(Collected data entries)
[Start of Attachment]
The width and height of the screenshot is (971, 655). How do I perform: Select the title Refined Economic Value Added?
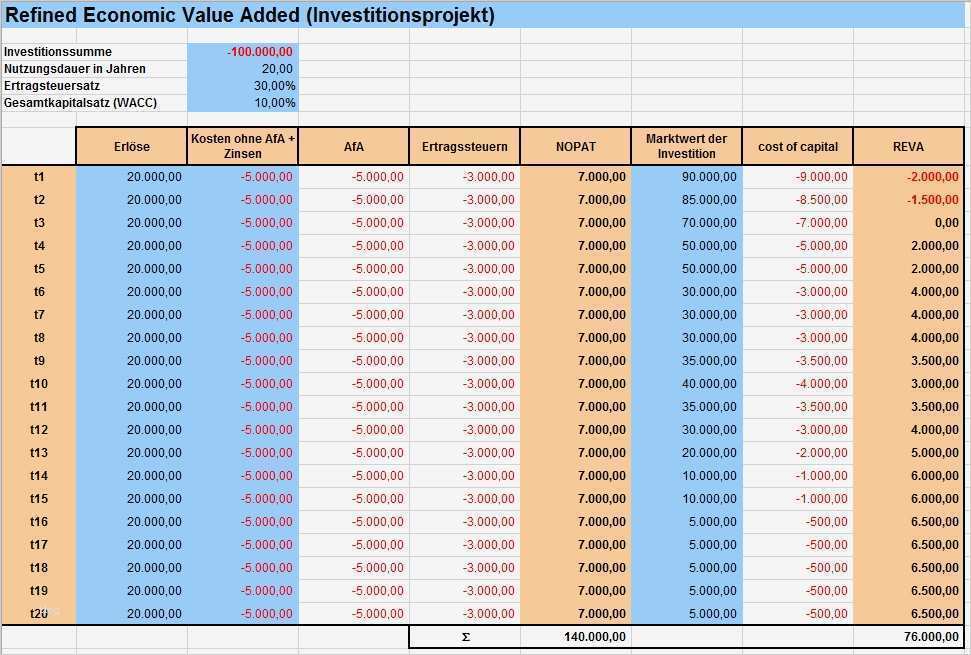click(x=250, y=14)
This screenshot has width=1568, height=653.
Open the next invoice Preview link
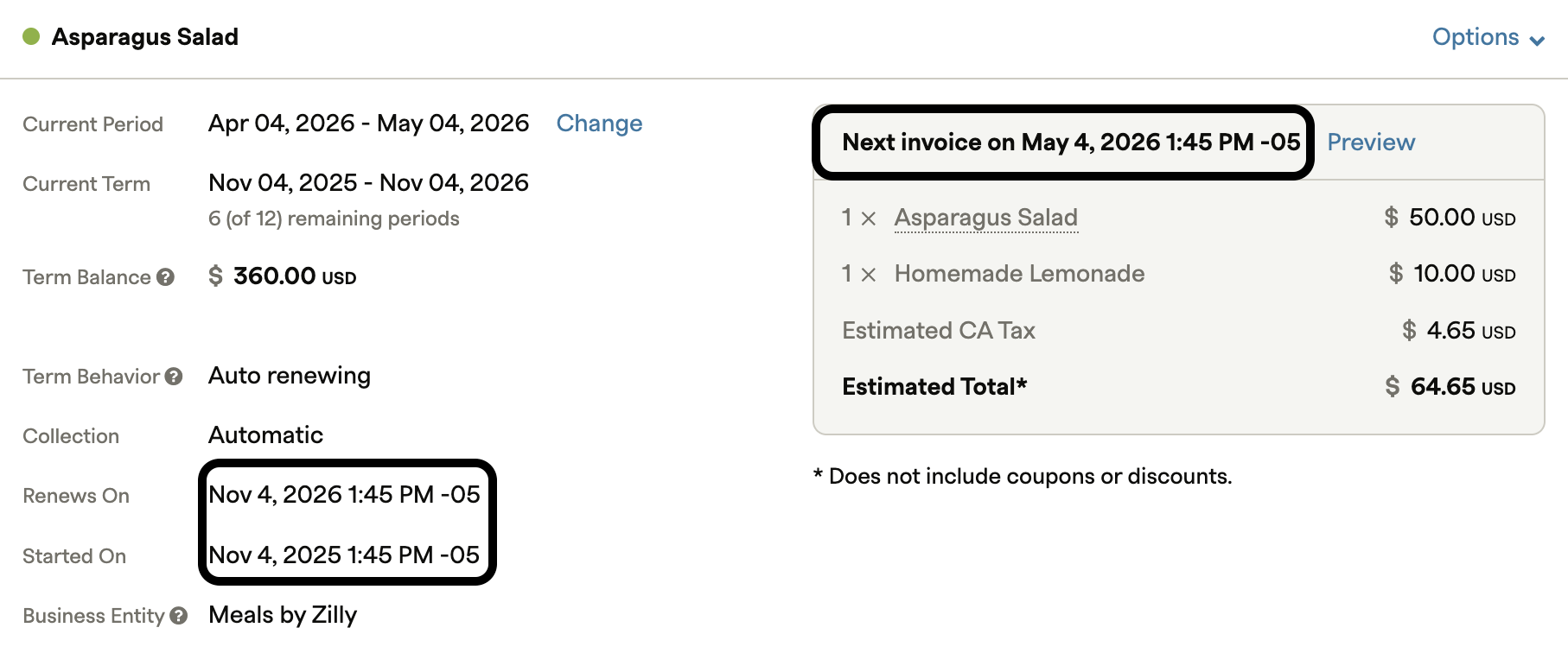coord(1370,143)
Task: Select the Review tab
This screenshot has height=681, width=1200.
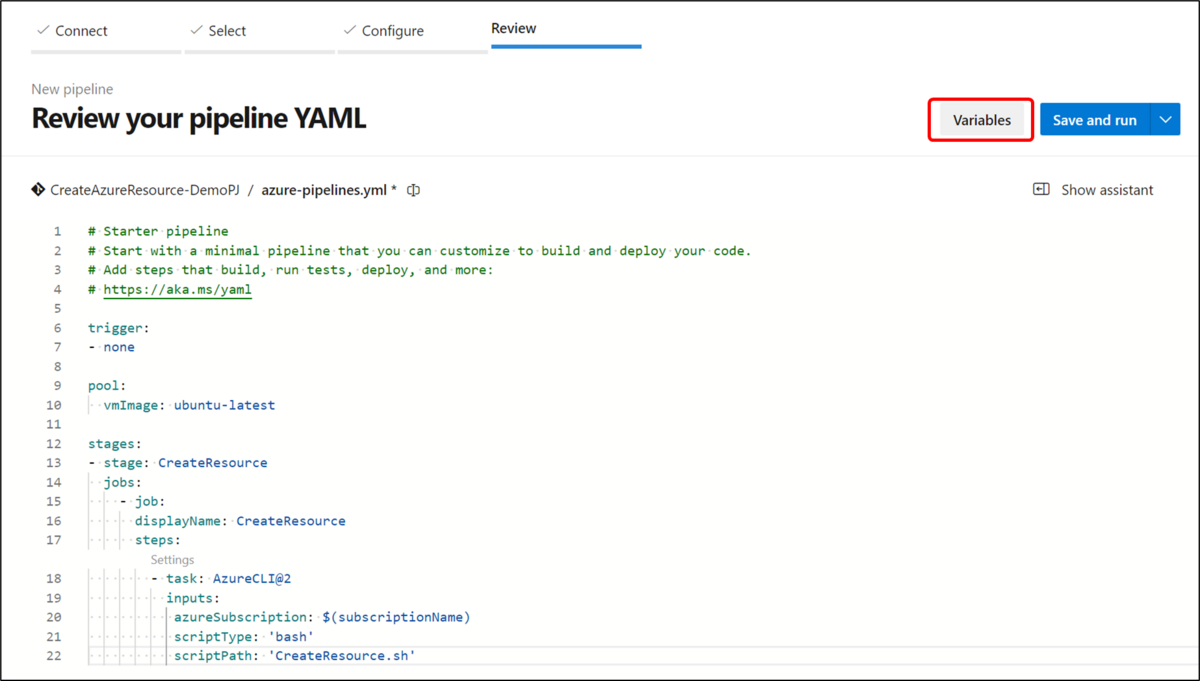Action: (565, 29)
[End of Attachment]
Assignment =
Every entry above needs to be printed again exactly, with its pictures left out.

Answer to the exercise =
The width and height of the screenshot is (971, 655). How do I perform: Select the title Refined Economic Value Added?
click(x=250, y=14)
This screenshot has width=1568, height=653.
Open the next invoice Preview link
coord(1370,143)
Task: Select the Review tab
This screenshot has height=681, width=1200.
Action: (565, 29)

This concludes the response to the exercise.